--- Goal of the exercise ---
Which lines of the entries contain the string "next"? Copy each of them.

--- Provided data ---
★ ★ ★ ★ ★

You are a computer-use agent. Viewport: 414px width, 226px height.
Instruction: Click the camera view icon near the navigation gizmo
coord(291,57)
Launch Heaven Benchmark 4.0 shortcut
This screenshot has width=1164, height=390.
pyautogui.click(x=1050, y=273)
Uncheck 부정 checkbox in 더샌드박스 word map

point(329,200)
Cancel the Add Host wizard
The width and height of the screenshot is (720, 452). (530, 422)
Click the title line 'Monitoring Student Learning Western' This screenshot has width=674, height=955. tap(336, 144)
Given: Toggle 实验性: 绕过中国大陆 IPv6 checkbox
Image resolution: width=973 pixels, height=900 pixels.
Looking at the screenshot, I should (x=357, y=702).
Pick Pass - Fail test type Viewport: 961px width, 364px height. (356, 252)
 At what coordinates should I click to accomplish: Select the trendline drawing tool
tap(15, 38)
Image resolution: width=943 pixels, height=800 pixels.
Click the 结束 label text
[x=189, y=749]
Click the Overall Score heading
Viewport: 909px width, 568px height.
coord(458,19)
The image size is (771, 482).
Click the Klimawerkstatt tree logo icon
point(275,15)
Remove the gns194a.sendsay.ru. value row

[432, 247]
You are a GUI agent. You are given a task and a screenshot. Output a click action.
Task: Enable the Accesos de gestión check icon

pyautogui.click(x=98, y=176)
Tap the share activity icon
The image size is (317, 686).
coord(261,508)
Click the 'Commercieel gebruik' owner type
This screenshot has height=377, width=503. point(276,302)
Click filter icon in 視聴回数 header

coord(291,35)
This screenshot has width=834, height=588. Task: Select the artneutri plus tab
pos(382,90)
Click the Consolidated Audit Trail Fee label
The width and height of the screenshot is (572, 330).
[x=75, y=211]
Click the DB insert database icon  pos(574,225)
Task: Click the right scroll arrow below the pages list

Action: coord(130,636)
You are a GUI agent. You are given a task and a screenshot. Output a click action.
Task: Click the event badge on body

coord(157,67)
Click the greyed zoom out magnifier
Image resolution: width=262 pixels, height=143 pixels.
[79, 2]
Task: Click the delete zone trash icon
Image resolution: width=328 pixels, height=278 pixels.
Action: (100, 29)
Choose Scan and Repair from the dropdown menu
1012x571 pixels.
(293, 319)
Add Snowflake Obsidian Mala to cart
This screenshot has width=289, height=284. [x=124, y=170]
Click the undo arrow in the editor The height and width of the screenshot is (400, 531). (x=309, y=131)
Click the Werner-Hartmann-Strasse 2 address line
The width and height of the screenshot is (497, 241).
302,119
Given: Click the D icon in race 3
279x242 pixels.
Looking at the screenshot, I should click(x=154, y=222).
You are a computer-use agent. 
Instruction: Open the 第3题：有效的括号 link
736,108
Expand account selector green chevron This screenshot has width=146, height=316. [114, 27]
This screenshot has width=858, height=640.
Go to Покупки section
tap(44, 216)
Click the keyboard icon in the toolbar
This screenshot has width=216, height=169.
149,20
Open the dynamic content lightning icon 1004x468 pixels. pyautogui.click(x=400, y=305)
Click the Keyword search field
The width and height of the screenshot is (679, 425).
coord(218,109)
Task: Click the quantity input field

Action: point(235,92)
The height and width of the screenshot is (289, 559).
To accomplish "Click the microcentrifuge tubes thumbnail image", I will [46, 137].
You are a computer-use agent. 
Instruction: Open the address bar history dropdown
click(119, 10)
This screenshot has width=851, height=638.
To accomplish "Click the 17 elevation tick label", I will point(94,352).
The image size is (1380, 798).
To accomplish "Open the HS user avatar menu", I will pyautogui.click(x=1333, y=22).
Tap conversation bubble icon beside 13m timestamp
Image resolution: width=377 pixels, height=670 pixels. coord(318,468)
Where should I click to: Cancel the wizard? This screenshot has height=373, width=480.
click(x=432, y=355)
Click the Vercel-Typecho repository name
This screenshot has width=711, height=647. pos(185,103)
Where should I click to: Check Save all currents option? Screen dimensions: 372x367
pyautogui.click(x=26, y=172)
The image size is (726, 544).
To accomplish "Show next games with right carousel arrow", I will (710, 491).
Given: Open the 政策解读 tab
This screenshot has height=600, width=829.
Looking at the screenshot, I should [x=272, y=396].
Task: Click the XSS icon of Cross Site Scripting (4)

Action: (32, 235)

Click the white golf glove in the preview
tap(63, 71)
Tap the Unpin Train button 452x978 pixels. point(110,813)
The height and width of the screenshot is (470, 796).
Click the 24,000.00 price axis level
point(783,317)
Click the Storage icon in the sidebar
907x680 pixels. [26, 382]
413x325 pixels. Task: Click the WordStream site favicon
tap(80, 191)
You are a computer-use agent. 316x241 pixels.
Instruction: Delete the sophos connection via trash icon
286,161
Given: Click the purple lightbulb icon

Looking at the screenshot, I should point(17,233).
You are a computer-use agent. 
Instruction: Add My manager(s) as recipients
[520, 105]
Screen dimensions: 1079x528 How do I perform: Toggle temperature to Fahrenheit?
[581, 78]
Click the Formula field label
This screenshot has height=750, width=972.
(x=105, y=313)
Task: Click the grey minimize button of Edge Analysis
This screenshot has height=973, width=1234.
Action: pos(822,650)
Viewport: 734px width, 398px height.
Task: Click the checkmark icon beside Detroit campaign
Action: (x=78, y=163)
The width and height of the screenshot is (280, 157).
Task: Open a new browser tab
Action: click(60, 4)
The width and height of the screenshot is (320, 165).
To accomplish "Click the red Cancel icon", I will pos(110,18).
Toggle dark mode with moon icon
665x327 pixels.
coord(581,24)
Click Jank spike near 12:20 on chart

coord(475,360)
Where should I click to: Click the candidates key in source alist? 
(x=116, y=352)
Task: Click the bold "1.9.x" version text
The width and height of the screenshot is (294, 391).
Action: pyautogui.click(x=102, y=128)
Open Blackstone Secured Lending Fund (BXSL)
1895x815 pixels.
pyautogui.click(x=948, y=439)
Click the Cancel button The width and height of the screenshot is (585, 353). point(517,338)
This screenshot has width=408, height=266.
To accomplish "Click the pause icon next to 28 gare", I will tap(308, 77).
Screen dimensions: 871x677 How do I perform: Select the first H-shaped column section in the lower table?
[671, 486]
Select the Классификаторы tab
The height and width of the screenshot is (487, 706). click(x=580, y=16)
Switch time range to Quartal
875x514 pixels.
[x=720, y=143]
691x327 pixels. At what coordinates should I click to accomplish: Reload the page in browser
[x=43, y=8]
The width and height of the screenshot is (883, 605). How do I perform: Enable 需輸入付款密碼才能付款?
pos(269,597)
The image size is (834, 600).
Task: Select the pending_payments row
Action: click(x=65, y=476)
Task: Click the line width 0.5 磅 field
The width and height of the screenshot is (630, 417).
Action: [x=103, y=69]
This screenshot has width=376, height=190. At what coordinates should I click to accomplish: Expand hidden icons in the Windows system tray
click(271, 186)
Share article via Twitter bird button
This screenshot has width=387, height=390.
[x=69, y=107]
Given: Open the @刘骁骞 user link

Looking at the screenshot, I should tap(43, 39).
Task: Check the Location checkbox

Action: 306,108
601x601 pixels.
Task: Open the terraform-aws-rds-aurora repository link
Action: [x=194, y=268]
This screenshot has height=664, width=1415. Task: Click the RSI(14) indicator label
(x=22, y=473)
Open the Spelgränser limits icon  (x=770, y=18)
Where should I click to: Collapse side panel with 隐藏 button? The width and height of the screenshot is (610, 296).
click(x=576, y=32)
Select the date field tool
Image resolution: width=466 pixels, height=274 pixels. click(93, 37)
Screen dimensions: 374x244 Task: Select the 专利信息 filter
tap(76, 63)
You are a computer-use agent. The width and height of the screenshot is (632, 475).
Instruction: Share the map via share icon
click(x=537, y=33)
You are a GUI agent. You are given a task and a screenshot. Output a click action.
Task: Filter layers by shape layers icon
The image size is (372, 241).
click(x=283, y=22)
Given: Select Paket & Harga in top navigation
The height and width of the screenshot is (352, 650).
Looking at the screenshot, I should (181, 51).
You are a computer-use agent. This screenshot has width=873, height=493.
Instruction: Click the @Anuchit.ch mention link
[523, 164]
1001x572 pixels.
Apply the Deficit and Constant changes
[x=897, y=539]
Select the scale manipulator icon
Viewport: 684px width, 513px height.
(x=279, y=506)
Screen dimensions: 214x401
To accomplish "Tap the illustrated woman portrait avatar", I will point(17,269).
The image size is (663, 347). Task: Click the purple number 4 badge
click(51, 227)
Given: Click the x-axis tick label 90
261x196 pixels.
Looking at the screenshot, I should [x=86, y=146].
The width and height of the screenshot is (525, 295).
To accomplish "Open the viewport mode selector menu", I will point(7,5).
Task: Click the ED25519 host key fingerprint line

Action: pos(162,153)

★ ★ ★ ★ ★

--- Result of this task ---
To accomplish "Show next games with right carousel arrow", I will (710, 491).
To accomplish "Click the pause icon next to 28 gare", I will tap(308, 77).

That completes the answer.